_What to do_: Translate this sentence from the essay on family systems into French: "My grandmother's death is making me realize how loosely coupled this part of my family system is."

When we think about relationships, organizations, cities, as systems, one of the questions that comes up is how tightly "coupled" different parts of the system are -- are two parts of a process so closely wound together that they are completely interdependent, that they need each other to function in order to function? Or is there "looser" coupling, slack in the connections that may create less rigidity and predictability, but more opportunity for creative responses?
My grandmother's death is making me realize how loosely coupled this part of my family system is. There is no reason for us to all hang together, really, no overarching narrative of what it means to be part of this "clan," no central point of connection. We've all had a sense of warm enough "obligation" about Grandma in the past decade, have our own more tightly coupled points of connection (me and my one set of cousins, my mom and Jane) and somehow those points allow information to travel through the system in a reasonably effective way, and we stay a system, of a sort. We enjoy each other at the one or two family gatherings that happen a year -- weddings, milestone birthday parties, the occasional casually put together Christmas or Thanksgiving dinner of who happens to be around -- but the connection points are loose.
One glaring example of this is that Grandma's obit missed a few people. Including Grandpa, some grandchildren, the family members who don't have obvious role nouns attached to them (like the dead sons' wives and Ray and Nicole, whom I think of as my cousins, but who are technically second cousins to me, and not grandchildren to my grandmother). It was, I'm sure, hastily cobbled together by my aunt, who seems to have the reluctant role of making the family happen. I'm sure some people were hurt by the omissions -- and this also points out the gap in any kind of "authority" in our family. There is no "they" to actually be hurt by, to feel shunned by -- just the pointed evidence of the way we hang together, haphazardly, twisted together with old rope in no real patterns.
Melissa and I had a conversation yesterday about how to honour Grandma's memory if she doesn't go to the funeral -- and I strongly urged her not to take Mica on a plane yet. "Maybe a memorial euchre game," she fretted, "among the sisters." That makes sense to me.

_Data shown_:
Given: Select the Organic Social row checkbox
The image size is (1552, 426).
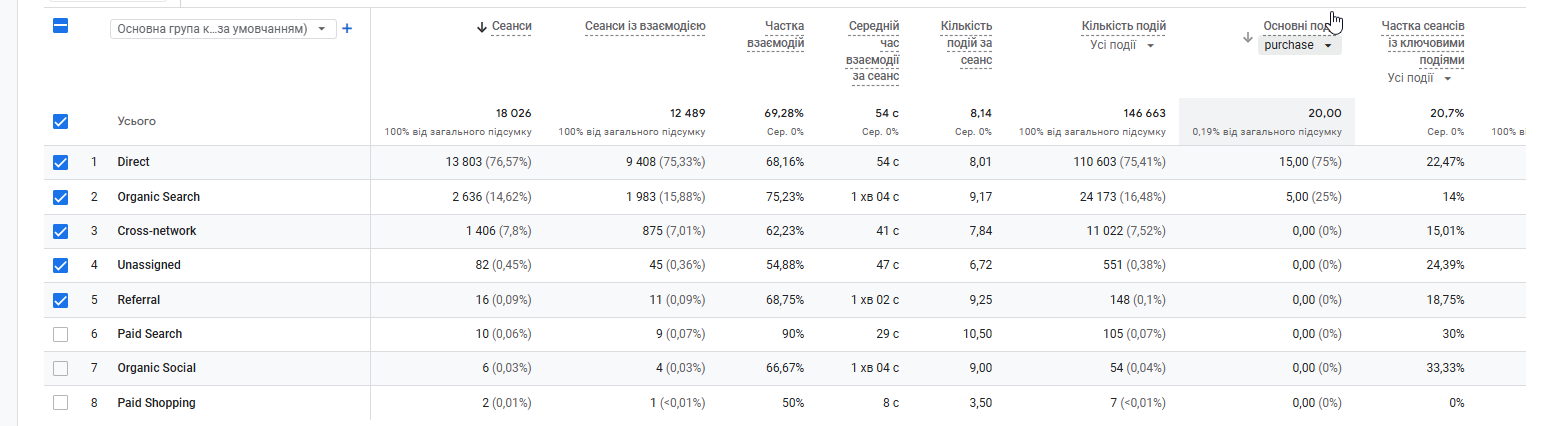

_Result below_: La mort de ma grand-mère me fait prendre conscience à quel point cette partie de mon système familial est faiblement couplée.